Hasta que empecé a quererte


Hasta que empecé a quererte




Tuve entonces la sensación de que buscaba con su mirada nuestros corazones, adentrándose en su pasado.
K. Wojtyla

S
iempre se ha reservado las cosas que, por una intuición muy suya, entiende que han de velarse. Si mi interior habría que compararlo más bien con cavidades kársticas de algún lugar remoto y yermo, el suyo es un espacio tan habitado como un hogar repleto de vida. Con sus paredes y sus ventanas y sus cortinas, con su ajuar valioso y gastado de tan vivido y sus enseres queridos. Sobre todo, habitado. Un hogar ruidoso donde las siestas son paz armada y todo conspira contra la introspección.

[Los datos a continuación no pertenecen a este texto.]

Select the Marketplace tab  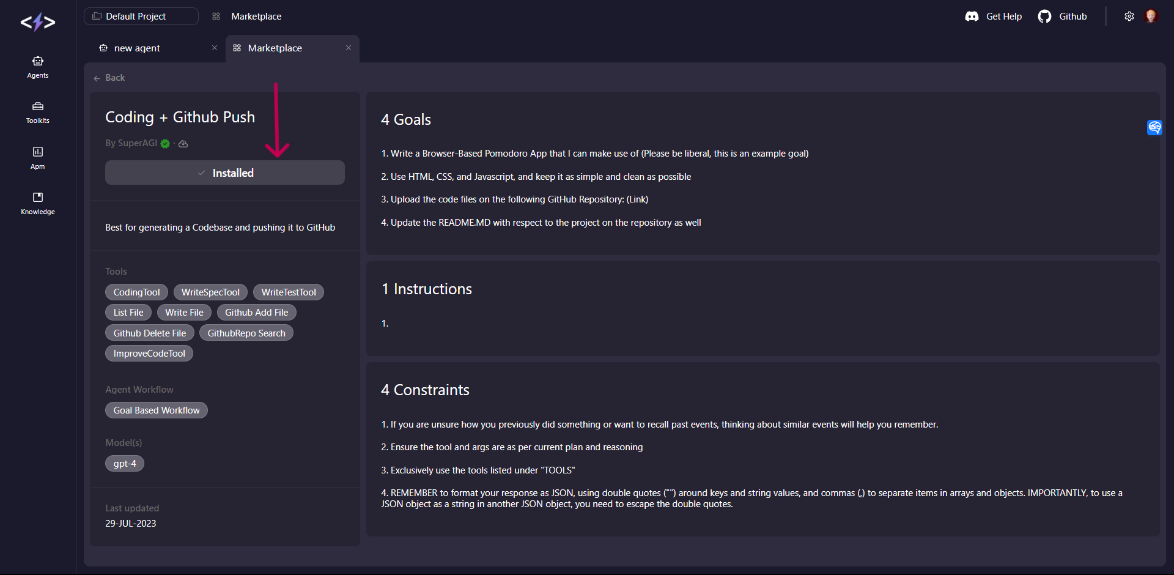coord(275,48)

Quizás es por esta razón por lo que ella sabe, entre otras cosas, qué callar. No es algo a lo que se haya forzado ni que le haya sido instruido exactamente, sino que le es natural. De alguna manera, preserva un fuego del mundo antiguo en su forma de desenvolverse en el mundo. Otro ritmo. Quizás es la fe que se encarna y el ritmo de Dios que se va asimilando.

Ella sabe que en el arte de custodiar se juega una vida que se fragua en pequeños detalles. Un pequeño acá; un pequeño no allá. Este saber, este intuir qué es digno de ser velado implica, naturalmente, que nunca me dice lo que quiero oír.

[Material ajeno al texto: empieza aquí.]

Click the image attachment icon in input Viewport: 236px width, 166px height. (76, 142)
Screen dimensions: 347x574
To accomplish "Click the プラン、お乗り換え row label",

En las habitaciones que componen su ser habita un amigo, un hermano, un familiar, aquella persona por la que se preocupa y que jamás es ella misma. Alguien me dijo una vez que las mujeres se encuentran más cerca de Dios. Por ese darse, por ese entregarse; por esa propensión al cuidado.

También hay cosas que no entiende y que quiere entender. Yo, que, gracias a Dios no soy un incrédulo, no puedo menos que prometerle con total convencimiento que tarde o temprano las entenderá, de la misma manera en que yo me lo prometo a mí mismo.

En ocasiones percibo en ella un cierto enredo; pero cuando pasan los días descubro que ese enredo, a veces desproporcionado, nace de un esfuerzo por combatir esa clase de mediocridad que poco a poco va sedimentándose hasta interrumpir el curso de las aguas, y que, finalmente, termina por pudrir las vidas.

−Creo que quieres quererme −me dijo con un nudo en la garganta, un día imborrable.

«Pero no me quieres»; esa era la continuación. En aquel momento contesté que no, que la quería; aunque llevaba razón. Casi siempre la lleva. Quería quererla y no la quería. Era tan solo… acción. Acción contra el don, por desvivirme en ser origen, sin saberlo. Inconscientemente, trataba de hacer corresponder la realidad con mi pensamiento, convirtiéndole a ella en reflejo de lo que yo quería. Un fracaso cuando el otro goza de esa libertad que convida al decoro, la discreción y la obediencia.

Ahora recuerdo con recelo y rubor aquellos días. Qué frágiles parecen hoy. Improvisados, pero todavía sin naturalidad; apasionados, pero todavía inquietos. Hay días en que no me reconozco en los recuerdos, aunque yo a ella la reconozca íntegra, desde que la viera por primera vez. ¿Le pasará lo mismo?

Ha pasado el tiempo y es mi vida. Cada día se adentra en estas cavidades kársticas, como un eremita en una gruta escondida. Me tiende la mano, me besa en la mejilla, se ríe de mí, me acompaña afuera, ascendiendo desde las entrañas de la tierra, donde acostumbro a huir, seducido por el crepitar de la misma hoguera arcaica y sus destellos que tornan a los sentidos la roca muerta en contornos coruscantes; como esas ilusiones sublimes en que pueden caer los ensimismados, que diría un sabio catalán. Cualquier tentación romántica, ella la vuela por los aires. Le basta reírse o callar.

Todavía no lo sé, pero por alguna razón sospecho que el día de nuestra boda querrá llevar su rostro velado.